20 C.F.R. pt. 404, subpt. P, app. 1, § 12.06; see also Evenhus v. Astrue , 815 F.Supp.2d 1154, 1159 (D. Or. 2011).

As noted above, the ALJ found at step two that plaintiff was mildly restricted in activities of daily living, moderately restricted in maintaining social functioning, and moderately restricted in concentration, persistence or pace, with no episodes of decompensation. Tr. 55. As a result, the ALJ found at step three that plaintiff did not meet or equal the criteria of listing 12.06. Tr. 54.
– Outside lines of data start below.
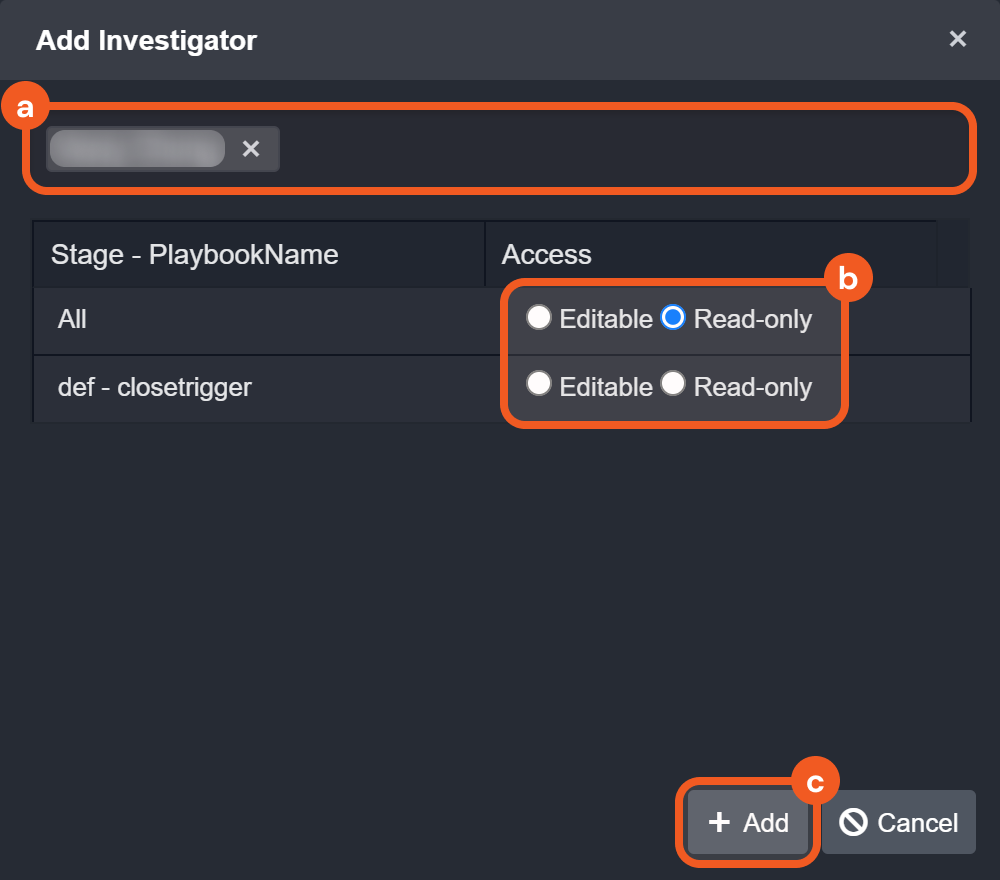The image size is (1000, 880).
Task: Click the Stage - PlaybookName column header
Action: (195, 255)
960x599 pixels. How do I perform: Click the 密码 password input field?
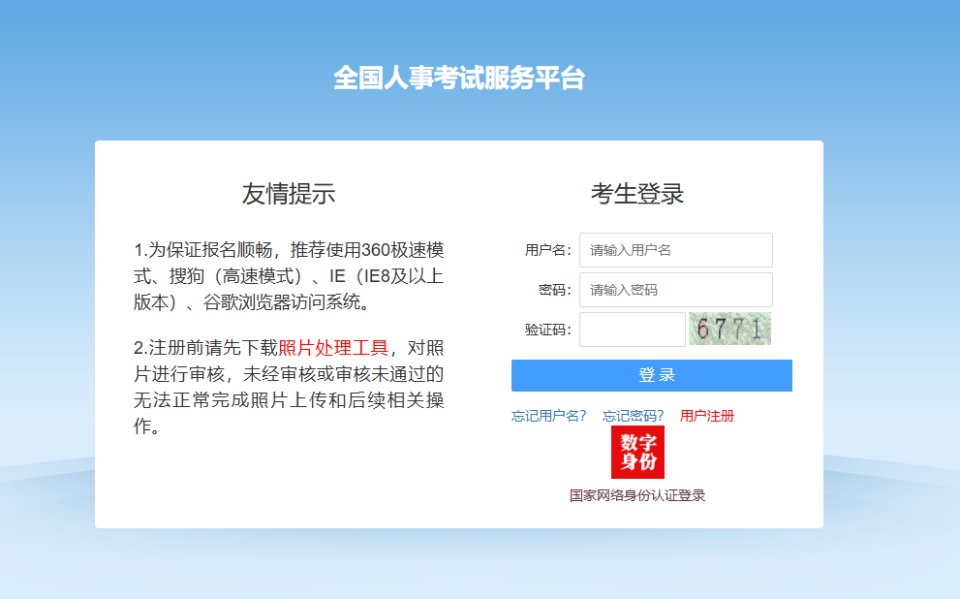click(676, 289)
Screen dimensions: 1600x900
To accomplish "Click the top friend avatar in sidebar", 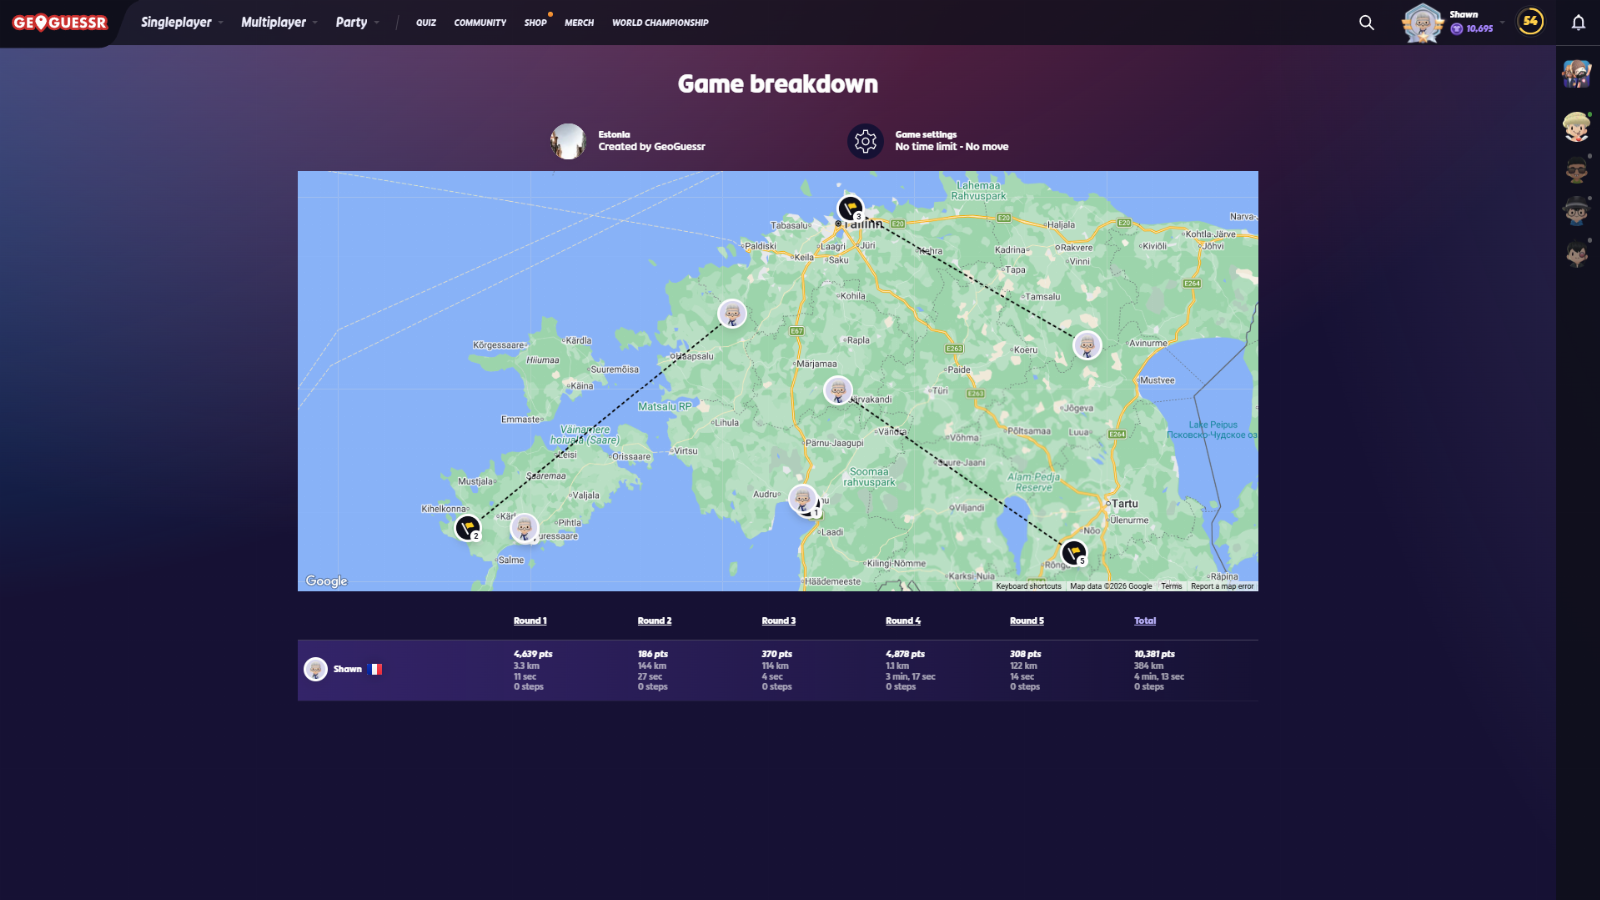I will tap(1577, 73).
In challenging the ALJ's step three finding, plaintiff places great weight on Dr. Greene's June 2011 report. Because the ALJ properly discredited Dr. Greene's opinion and there is no other evidence of any marked impairment in activities of daily living, maintaining social functioning, or concentration, persistence or pace, plaintiff cannot establish the requirements of listing 12. 06' s B or C criteria. As such, the ALJ properly found that plaintiff did not meet or equal listing 12.06 at step three.

VI. The ALJ's Step Five Finding

Plaintiff reasserts his previous allegations of error to argue that the ALJ failed to account for all of his limitations in the RFC, such that the ALJ's step five finding was not supported by substantial evidence. As discussed above, the ALJ's RFC included restrictions for all of plaintiff's well-supported limitations. Likewise, the dispositive hypothetical question posed to the VE was accurate and complete. Compare Tr. 57, with Tr. 44-45; see also Bayliss , 427 F.3d at 1217-18. Accordingly, the ALJ's step five finding is upheld.


The Commissioner's decision is AFFIRMED and this case is DISMISSED.